● DOCUMENT TEXT:
»»

TORONTO, ON October 15, 2008: In an election that was called without any compelling issue, CARP identifies at least two marginal ridings in which older voters made a difference.
In the riding of West Nova, with one of the highest average ages in the country, voters turfed out Liberal Robert Thibault in favour of his 60 year old opponent, Greg Kerr, whom Thibault had belittled as too old to be running against him. CARP took him to task and got an apology from him on air. After winning that riding with a slim 512 vote margin in 2006, Thibault was defeated by nearly 1,600 votes.
In 2006, there were about 72,000 eligible voters in Mr. Thibault’s West Nova riding, about 25% of whom would be over 60 years of age [=18,000 voters 60 years and over]. The voting participation rate for that age group in the 2004 election [according the Elections Canada] was approximately 70%. So potentially, 12,600 voters would have been affected by his remarks.
CARP also had success with issues of special interest to this age group. They lobbied for better health care including a national pharmacare policy and Health Minister Tony Clement voiced his support for a Pharmacare program early in the election when asked about CARP’s election demands. His Muskoka Parry Sound riding also has a high average age and his pledge to Pharmacare had an influence on turning his 28 vote margin in to a 10,900 vote rout.
Market Turmoil’s Impact
The real story of this election was the impact of the market turmoil which crested in the middle of an otherwise pointless campaign. But while the media was quick to profile retirees watching their retirement savings vanish before their eyes, they did not ask how that might affect their vote.
“It looks like older voters found Mr. Harper’s message of a steady hand on the tiller a comfort in the economic storm”, said Susan Eng, Vice President, Advocacy for CARP.
On the larger national stage, with the exception of Stephane Dion’s suggestion of a temporary suspension of the required RRIF withdrawal, and the official retraction of Liberal muttering about pension income splitting, none of the parties had substantial offerings to deal with the anxiety that has gripped retirees and those hoping to retire soon.
CARP’s internal polls showed that older Canadians favoured the Conservatives at a higher rate than the general populace. Across the country, the Conservatives picked up votes that the Liberals lost.
“The most important skill of a politician is to know how to count. Canadians 45 and older remain the most engaged and active voters. Seventy percent vote regularly. It remains a mystery why the politicians and media continue to wring their hands over the low voter turnout especially among younger voters when their largest, consistent voter base is the older voter” added Eng.
Elections Canada reported that voter turnout in the 2004 election was 75 per cent among 58- to 67-year-olds – those closest to retirement or retired, Averaging in all those 45 and older, voter turnout was 70 per cent. The 45-plus cohort cast nearly 9 million ballots, or 64 per cent of all votes cast. Canadians 45 and older make up 42 per cent of the population.

««

● EXERCISES:
[A] Write down the part of the text on older voters in the 2008 election that runs from "TORONTO, ON October" up to and including "nearly 1,600 votes.", keeping every word and mark unchanged.
[B] Translate this sentence from the text on older voters in the 2008 election into Spanish: "CARP’s internal polls showed that older Canadians favoured the Conservatives at a higher rate than the general populace."

● ENTRIES PROVIDED:
»»

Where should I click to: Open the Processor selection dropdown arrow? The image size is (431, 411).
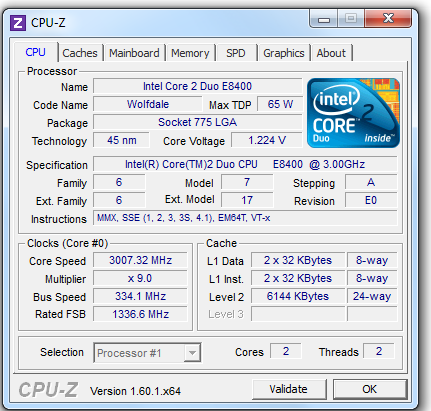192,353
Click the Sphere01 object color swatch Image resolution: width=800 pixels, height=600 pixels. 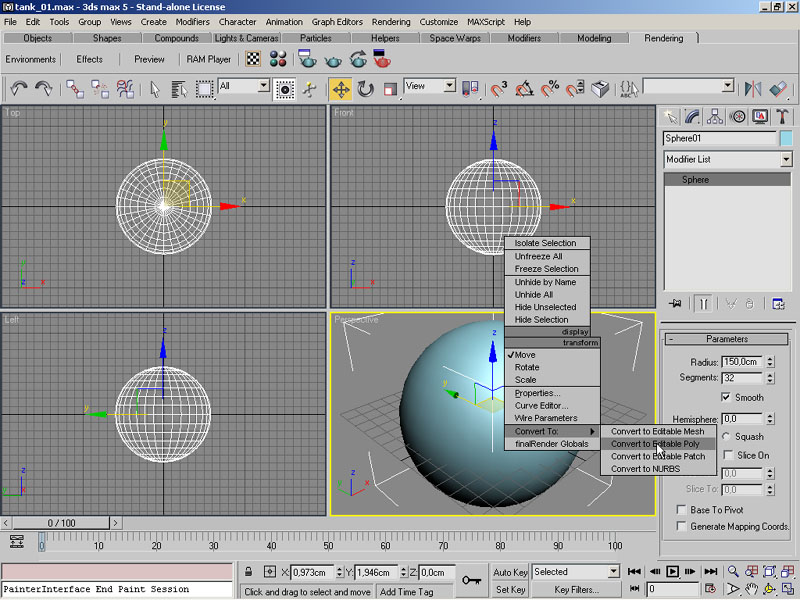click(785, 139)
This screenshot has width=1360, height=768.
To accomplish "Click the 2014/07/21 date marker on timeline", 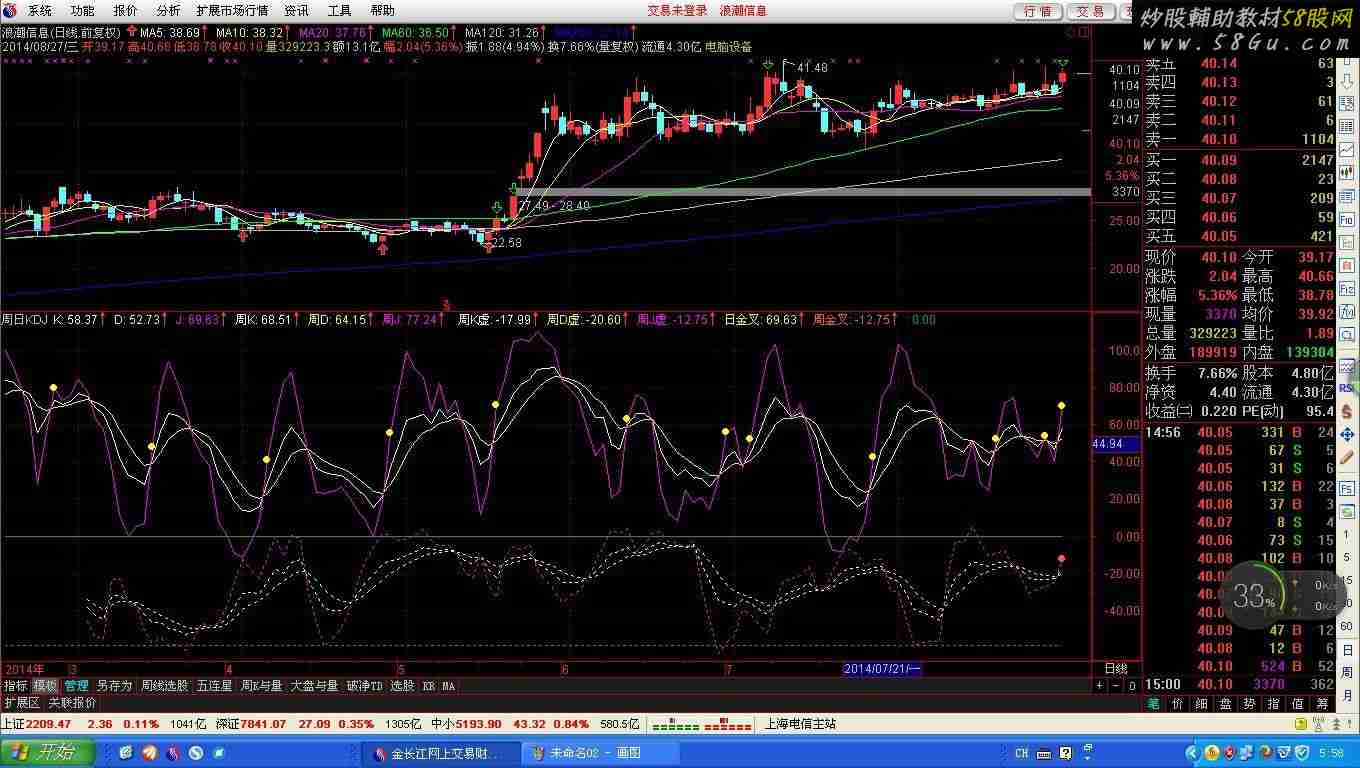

««
»»

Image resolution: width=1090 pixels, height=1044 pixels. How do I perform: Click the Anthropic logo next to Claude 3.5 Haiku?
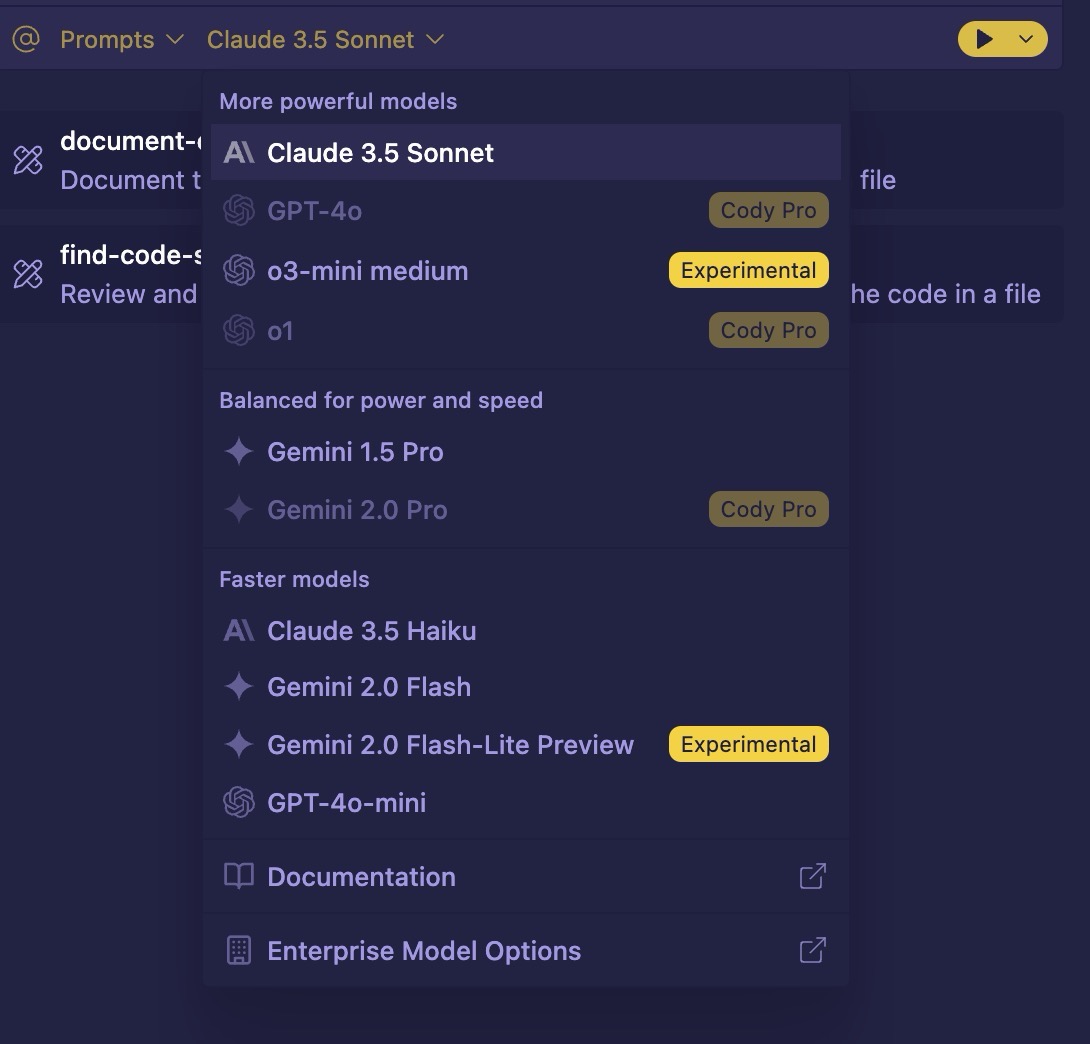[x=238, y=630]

««

● RESPONSE LIST:
[A]
TORONTO, ON October 15, 2008: In an election that was called without any compelling issue, CARP identifies at least two marginal ridings in which older voters made a difference.
In the riding of West Nova, with one of the highest average ages in the country, voters turfed out Liberal Robert Thibault in favour of his 60 year old opponent, Greg Kerr, whom Thibault had belittled as too old to be running against him. CARP took him to task and got an apology from him on air. After winning that riding with a slim 512 vote margin in 2006, Thibault was defeated by nearly 1,600 votes.

[B] Las encuestas internas de CARP mostraron que los canadienses mayores favorecieron a los conservadores en una proporción mayor que la población en general.